**Work instructions**
Locate the line containing "Task: Click SHOP" in the entries below, then retype it and every later line exactly, leaving out pictures.

Saved data entries:
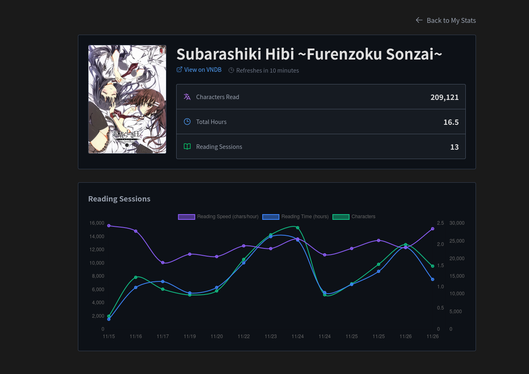
Task: Click the green Characters legend swatch
Action: coord(341,217)
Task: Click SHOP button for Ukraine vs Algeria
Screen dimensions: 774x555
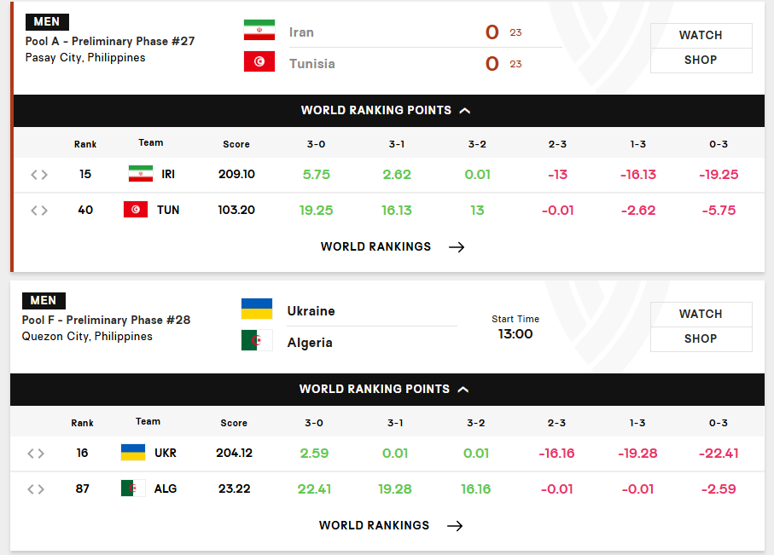Action: click(x=701, y=339)
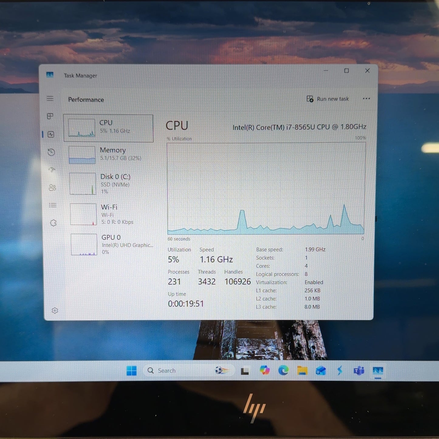The width and height of the screenshot is (439, 439).
Task: Open the Startup apps page icon
Action: click(x=52, y=170)
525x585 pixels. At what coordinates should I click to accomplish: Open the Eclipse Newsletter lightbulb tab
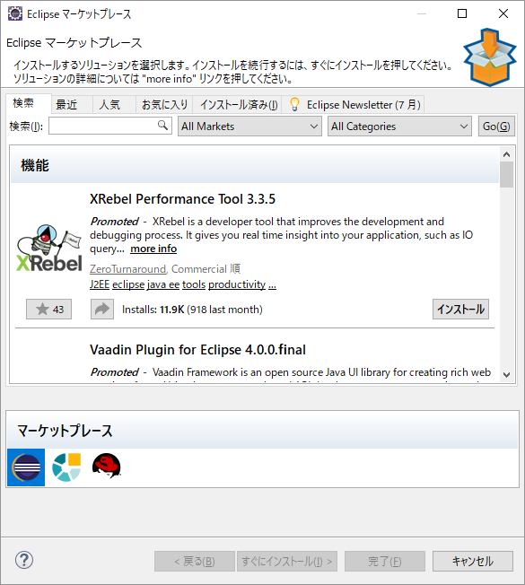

**Response to this task**
Task: Click SHOP button for Ukraine vs Algeria
Screen dimensions: 774x555
Action: click(x=701, y=339)
The width and height of the screenshot is (439, 439).
Task: Open the Startup apps page icon
Action: click(x=52, y=170)
525x585 pixels. At what coordinates should I click to accomplish: Open the Eclipse Newsletter lightbulb tab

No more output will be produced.